自営業者は年金の掛け金を上乗せして節税をしましょう

自営業者の場合、公的な社会保障が普通の会社勤めのサラリーマンに比べ少ないので、
国民年金だけでは老後の生活も安泰というわけにはいかないのが苦しいところです。

会社勤めから解放され、せっかく自分と自分の家族のために一生懸命働けるようになっても将来的な社会保証が薄いのでは、
なんともやるせない気持ちになりますね。

そういった将来の資産的に不安な部分を補うため、投資信託などに頼りたくなる気持ちはわかりますが、
投資商品には一様にリスクが付きまとうため、いくら事前に何%のリターンがあるからと販売担当者に言われても、
それが本当にそうなるかは未知数です。

なので、投資などの不確定要素が多い金融商品に頼るよりも、確実に老後の生活を保障できる道を探ることが重要です。
その一つの方法として年金を公的な制度を使って上乗せする、というのがあります。

具体的に言えば「国民年金基金」「国民年金付加年金」と呼ばれるものがそれです。

国民年金基金は、国民年金の加入者ならだれでも加入できますし、
その掛け金は全額が所得控除になりますから、節税にもなります。

国民年金基金の掛け金は上限が確定拠出型年金との合算値で月額6.8万円まで、
これは加入時の年齢や性別、将来の年金の受け取り方などで違いが出てきます。

たとえば35歳男性で、終身A型を選んだ場合、毎月の掛け金は11740円となります。
基本年金額は2万円なので、受け取ることのできる国民年金にプラス2万円が上乗せされるというわけです。
自営業の方は早めに加入しておけば、その分受け取れる年金額も増えますし、節税という意味でも得をすることができるわけですね。

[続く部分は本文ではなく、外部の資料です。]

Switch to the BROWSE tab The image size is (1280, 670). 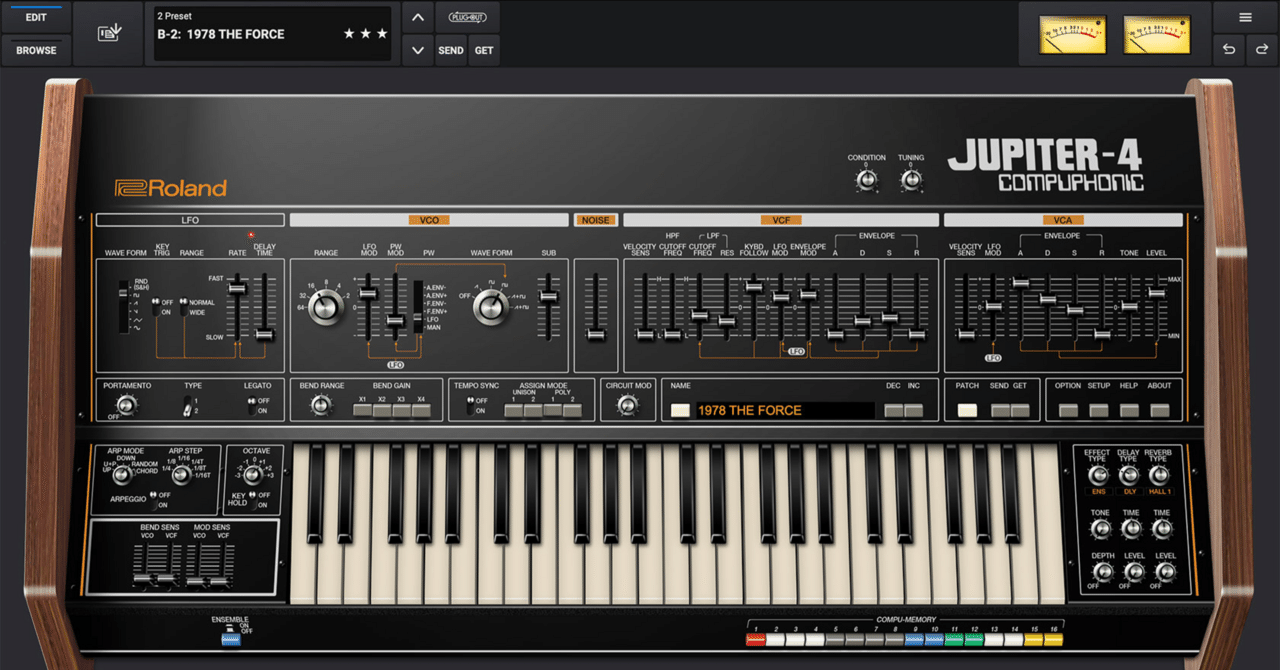click(35, 50)
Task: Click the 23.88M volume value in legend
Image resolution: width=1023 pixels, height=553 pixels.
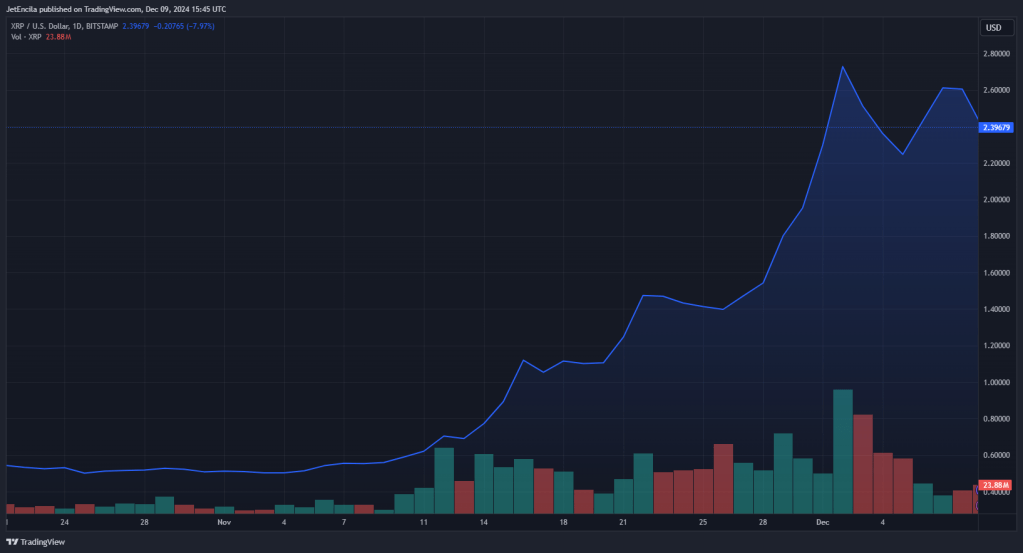Action: [x=58, y=37]
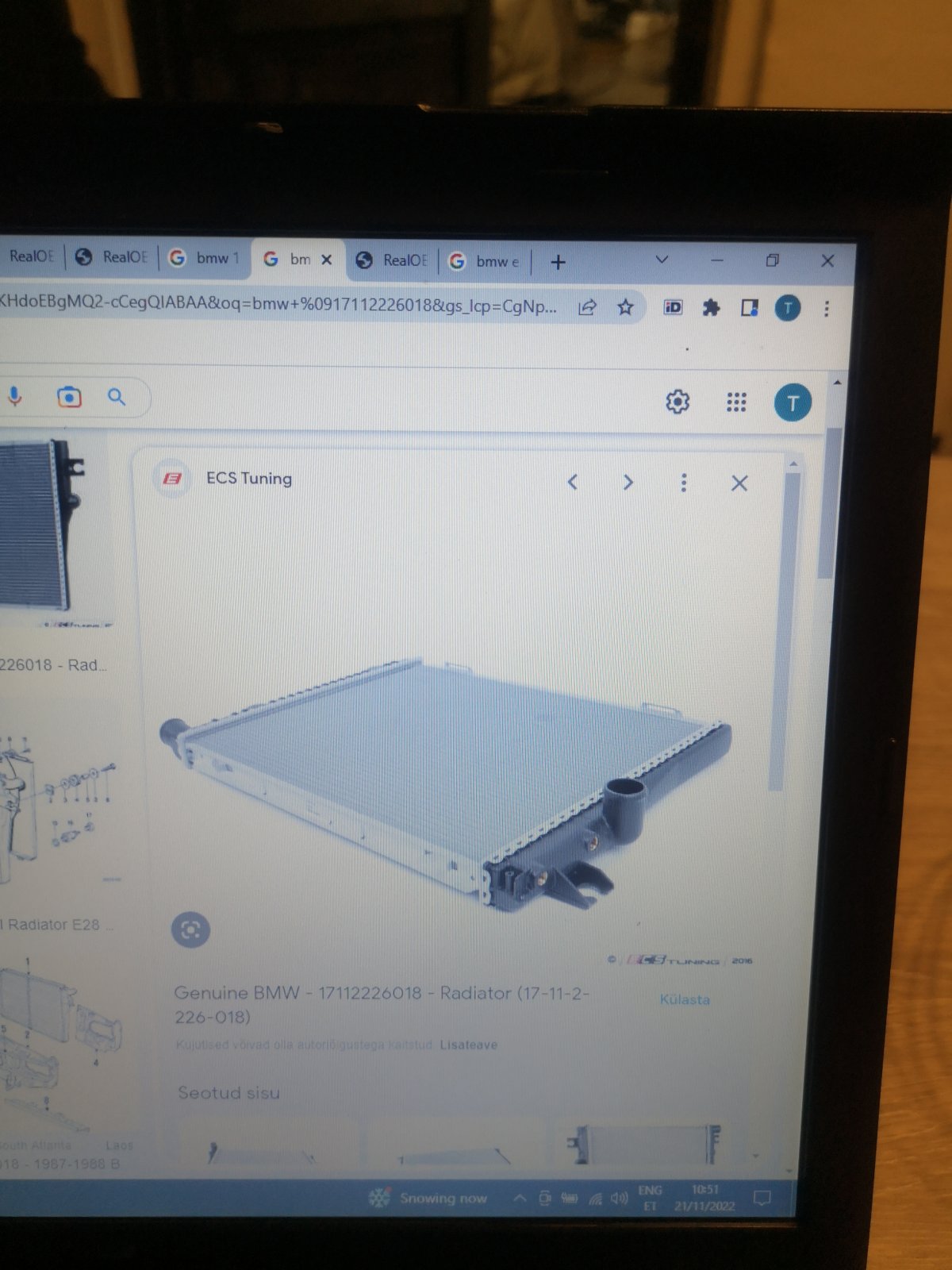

年金との絡みでもう一つ、通常の国民年金保険料に毎月400円を上乗せして支払う「国民年金付加年金」制度を使えば、上乗せされる年金額は「加入した月数×200円」となり、たとえば30年間400円を上乗せして支払い続けた場合、
10年X12か月X200ですから年額24000円が年金に上乗せされて支払われます。

こちらも掛け金は全額所得控除となりますので、節税に使えます。

自営業者の節税は、こういった所でうまくやりくりしていかないと、払わなければならない税金は多くなる反面、
将来受け取る年金もサラリーマンと比べて少なくなってしまいますから、自営業者の利点を最大限に生かすために、年金だけでなく保険などにも注意を払い、コツコツと節税を進めていくとよいでしょう。